Senior Machine Learning Engineer, Voice AI
Advance inference efficiency end-to-end by designing and prototyping algorithms, architectures, and scheduling strategies for low-latency, high-throughput inference; implement and maintain changes in high-performance inference engines including kernel backends, speculative decoding, and quantization; profile and optimize performance across GPU, networking, and memory layers to improve latency, throughput, and cost. Unify inference with RL/post-training by designing and operating RL and post-training pipelines, optimizing algorithms and systems where most costs are inference, and making RL and post-training workloads more efficient with inference-aware training loops. Use these pipelines to train, evaluate, and iterate on frontier models on the inference stack. Co-design algorithms and infrastructure to tightly couple objectives, rollout collection, and evaluation to efficient inference, identifying bottlenecks in the training engine, inference engine, data pipeline, and user-facing layers. Run ablations and scale-up experiments to understand trade-offs between model quality, latency, throughput, and cost, feeding insights back into model, RL, and system design. Own critical systems at production scale by profiling, debugging, and optimizing inference and post-training services under real production workloads and driving roadmap items requiring engine modifications including kernels, memory layouts, and scheduling logic. Establish metrics, benchmarks, and experimentation frameworks to rigorously validate improvements. Provide technical leadership by setting technical direction for cross-team efforts at the intersection of inference, RL, and post-training, and mentoring engineers and researchers in full-stack ML systems work and performance engineering.
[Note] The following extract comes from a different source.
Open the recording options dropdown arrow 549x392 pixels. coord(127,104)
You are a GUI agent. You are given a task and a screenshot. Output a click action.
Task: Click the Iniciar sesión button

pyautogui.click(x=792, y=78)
Senior Software Engineer, ML Infrastructure
Design and build distributed training platforms for large language models and multimodal fine-tuning and post-training at scale. Integrate state-of-the-art training algorithms into production pipelines. Own inference architecture and multi-provider routing, including failover and optimization. Lead initiatives to improve latency and cost efficiency across the training and serving stack. Build evaluation and experimentation infrastructure that enables rapid and reliable iteration. Drive technical direction, mentor engineers, and establish best practices for ML infrastructure.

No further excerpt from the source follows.